Less flash more substance, please

The second season of Glee is going to be much harder to pull off than the first.

It's not that the knives are out. It's just that while the glorious and joyful noise of the first season rocked most everyone back on their heels, we're all caught up on the soundtracks and the live shows, Jane Lynch and Ryan Murphy have got their Emmys and now we're looking forward to Glee becoming a real television show.

One with actual storylines instead of narrative transitions for groovy tunes.

Characters who develop instead of having convenient revelations just in time for the big numbers, after which they fall back into their cartoonish character outlines.

And please, God, no more jokes about Will Schuester's (Matthew Morrison) hair.

Even as Glee became an instant cultural landmark, its first season was plagued by many shortcomings.

Narratives vacillated between the occasionally sublime (the sweet and lovely relationship between Kurt (Chris Colfer) and his father) and the often ridiculous (Terri's (Jessalyn Gilsig) fake pregnancy).

And pesky questions - where are Rachel's fathers? Why doesn't some PTA power mum demand a ban on slushies? - became increasingly loud and frustrating.

Most fans, and critics, chose to focus instead on the many wonders of Glee, but the long haul, and we all hope Glee is in it for the long haul, requires a little less flash and a bit more foundation.

Which the premiere of season 2 seems to promise.

Sort of.

Maybe.

Certainly the issue of the musical choices - which I, who came of age in the 1980s, have written lovingly about - is addressed almost instantly with school gossip blogger Jacob (Josh Sussman) asking Will if he will respond to charges that his play list resembles a "drag queen's iPod".

Everyone's back from summer vacation and up to date.

With covers of Empire State of Mind, Telephone and Billionaire, Glee goes straight for the Top 40 set. (Will Ryan Seacrest join the celebrity guest-star ranks?)

More important, storylines are introduced that seem a bit more elastic, if also more traditional, than in the past.

Rachel (Lea Michele) and Finn (Cory Monteith) are officially and sweetly together, but both have competition - Finn from multi-talented new pupil Sam (Chord Overstreet) and Sunshine Corazon, played by YouTube wunderkind Charice Pempengco.

Quinn (Dianna Agron) is back and ready to return to the Cheerios, over Santana's (Naya Rivera) newly enhanced dead body, and Tina (Jenna Ushkowitz) has given Artie (Kevin McHale) the shove in favour of last season's dance hottie Mike (Harry Shum jun).

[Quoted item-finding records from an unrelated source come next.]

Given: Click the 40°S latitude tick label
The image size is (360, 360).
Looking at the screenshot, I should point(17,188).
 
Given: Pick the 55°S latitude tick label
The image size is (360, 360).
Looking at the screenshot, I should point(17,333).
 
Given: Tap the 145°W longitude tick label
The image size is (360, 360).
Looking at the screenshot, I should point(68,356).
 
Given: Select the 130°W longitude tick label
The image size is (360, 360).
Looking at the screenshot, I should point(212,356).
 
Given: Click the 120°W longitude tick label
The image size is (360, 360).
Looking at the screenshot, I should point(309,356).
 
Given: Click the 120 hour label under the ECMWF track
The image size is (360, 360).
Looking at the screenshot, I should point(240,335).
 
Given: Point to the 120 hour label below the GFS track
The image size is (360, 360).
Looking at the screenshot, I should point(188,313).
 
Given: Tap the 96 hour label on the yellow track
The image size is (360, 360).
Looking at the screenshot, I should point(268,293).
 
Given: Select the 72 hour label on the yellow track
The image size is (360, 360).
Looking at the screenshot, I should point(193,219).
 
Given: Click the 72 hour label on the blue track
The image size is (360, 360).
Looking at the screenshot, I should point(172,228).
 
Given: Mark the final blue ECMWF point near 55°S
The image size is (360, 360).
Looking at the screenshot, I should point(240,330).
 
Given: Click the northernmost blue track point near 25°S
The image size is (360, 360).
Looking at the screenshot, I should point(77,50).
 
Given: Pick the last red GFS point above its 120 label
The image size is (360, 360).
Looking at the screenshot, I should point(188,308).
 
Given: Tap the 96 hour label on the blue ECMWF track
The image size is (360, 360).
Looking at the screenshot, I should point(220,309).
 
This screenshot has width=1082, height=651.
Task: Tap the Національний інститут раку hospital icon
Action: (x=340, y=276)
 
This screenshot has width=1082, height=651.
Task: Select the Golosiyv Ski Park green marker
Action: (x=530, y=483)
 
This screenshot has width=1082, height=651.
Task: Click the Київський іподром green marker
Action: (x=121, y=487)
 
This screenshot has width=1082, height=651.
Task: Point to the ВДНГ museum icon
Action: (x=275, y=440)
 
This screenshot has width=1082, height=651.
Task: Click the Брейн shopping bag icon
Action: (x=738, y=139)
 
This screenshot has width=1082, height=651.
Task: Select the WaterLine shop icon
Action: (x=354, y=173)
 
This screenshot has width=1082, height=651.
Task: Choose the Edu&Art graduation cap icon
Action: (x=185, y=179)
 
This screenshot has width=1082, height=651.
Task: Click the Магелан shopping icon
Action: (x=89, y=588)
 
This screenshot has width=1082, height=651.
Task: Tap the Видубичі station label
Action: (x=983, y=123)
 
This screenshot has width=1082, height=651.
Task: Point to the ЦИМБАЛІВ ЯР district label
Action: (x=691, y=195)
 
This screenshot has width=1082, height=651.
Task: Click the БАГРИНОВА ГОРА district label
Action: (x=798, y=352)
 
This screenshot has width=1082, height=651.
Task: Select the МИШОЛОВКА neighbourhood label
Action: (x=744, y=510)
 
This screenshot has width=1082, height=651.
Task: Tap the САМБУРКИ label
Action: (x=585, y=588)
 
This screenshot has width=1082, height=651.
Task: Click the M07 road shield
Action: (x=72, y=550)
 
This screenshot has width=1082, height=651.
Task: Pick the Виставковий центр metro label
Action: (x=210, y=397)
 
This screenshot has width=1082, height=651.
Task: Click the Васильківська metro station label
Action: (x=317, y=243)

Tension runs high among the adults as well when Dot Jones shows up as the new pit-bull-in-lipstick football coach, giving Sue a a new, and marvellously matched, nemesis.

Though funny and fabulous, the tone of the season premiere is as harsh as those famously flung slushies, with an emphasis on girl fights and not nearly enough of Mercedes (Amber Riley), Brittany (Heather Morris) or Kurt. (Emma (Jayma Mays) and Terri were both MIA.) But it's a big cast and a long season, and promises have been made - Emma will have a new beau in John Stamos, Brittany will go face to face with her more famous namesake, and Kurt will finally fall in love, possibly with Sam.

For the most part, the episode makes sense, with only one non-sequitur song - Rachel's What I Did for Love, which seemed shoehorned in by Michele's agent - and some interesting story possibilities.

Though I'd really like to meet Rachel's dads at some point. -

• The second season of Glee premieres on Friday at 7.30pm on 3.